Turn around "Yunyan dissecting stone", then come to a wide platform, here is "Baiwei huanglin". In the southern pine forest of Baiwei imperial forest, there are "Chinese emperors corridor" and 223 statues of emperors. From the first emperor of Qin Dynasty to the last emperor of Qing Dynasty Xuantong, the brief introduction of each emperor's birth, death, achievements, ups and downs is not only the image representation of the glorious history of Chinese feudal dynasty, but also the valuable exploration of Chinese contemporary stone carving art. Walking in the corridor, thousands of years of history came.
The project was completed in December 1994. In memory of Dou Zhenren, the founder of the mountain, the Huixian Pavilion and Baiyun SONGFENG pavilion are specially built. Visitors can sit in the pavilion and have a rest. They can listen to Songtao's history and visit emperors in the deep mountains and forests. After large-scale renovation, the "Baiwei huanglin" has taken on a new look, and the important figures and events of the past dynasties have been engraved on the background wall.
Li Bai asked
To the north of Baiwei huanglin, there are two groups of statues. One is Li Bai's visit. When Li Bai was young, he studied Kuangshan, traveled to pangjun, visited Longzhou, Jianzhou and Zizhou, and traveled to Yizhou, Emei and Yuzhou to find immortals and learn sword. He studied monarchy and vertical and horizontal studies successively from Ru í, Zhao Rui and Li Bai, who were the "two heroes of Shu" in Tang Dynasty, and asked dongyanzi for immortal and sword skills. He left some verses such as "never meet a Taoist in Dai Tianshan Mountain" and "never say goodbye to the five mountains to find immortals, so he would like to visit famous mountains all his life". Li Bai's life of Taoism began at this time. One reason is that Taoism was the national religion in Tang Dynasty, and Taoism was still popular in the middle of Shu. The other reason is that Li Bai often visited Taoism in the name of seeking immortals, and asked about the truth of famous mountains. "Shixian" is "Youxian".
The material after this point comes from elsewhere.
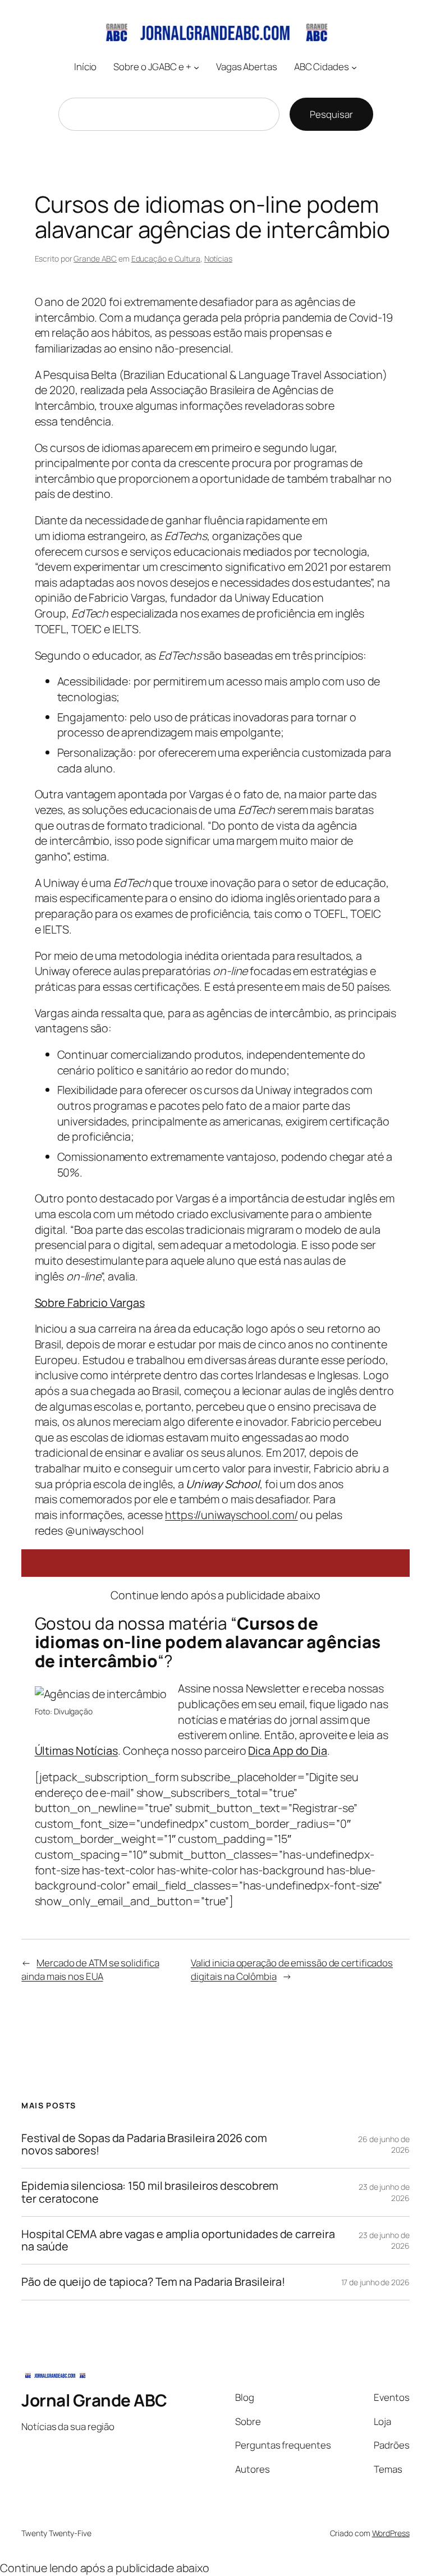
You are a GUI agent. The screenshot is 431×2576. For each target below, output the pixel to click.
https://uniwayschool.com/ (231, 1514)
The other group is the statue of jingzhiguo. Jingzhiguo, whose common name and native place are unknown, grew up before the Five Dynasties. According to Du Guangting, a Taoist thinker in the Tang Dynasty, "Zhiguo lives in Mount Yao, where he lives with tigers and leopards, and is as domesticated as a dog. Crow number set its shoulder arm song play is often. There is also a giant snake out of time, know the fruit and send it, winding away. Tiger three head in the court, the moon night fight, step Teng already very, know fruit anger with white stile hit, then scattered. It's the same with other people, once they lose their place. "
White pine Pavilion
In the north of the two groups, there is a white pine Pavilion. Pinus bungeana, or "Pinus bungeana", can also be called a unique one in Doumian mountain. It mainly grows between the rocks on the hillside. It has no soil, no water and no fertilizer. It is naturally made and has beautiful patterns. It can be used for construction, stationery, furniture and medicine. It is a valuable ornamental tree. It is said that this Pinus bungeana was planted in the Southern Song Dynasty. After more than 700 years, it is still full of vitality. The Dragon bell is tall and straight. It can be called the "living fossil" of Doumian mountain. The ancients also respected it as the God of wood and earth. When the ancient people offered incense to the mountain, they tied the red cloth rope to the tree, which meant that they could get rid of all kinds of diseases and prolong their life.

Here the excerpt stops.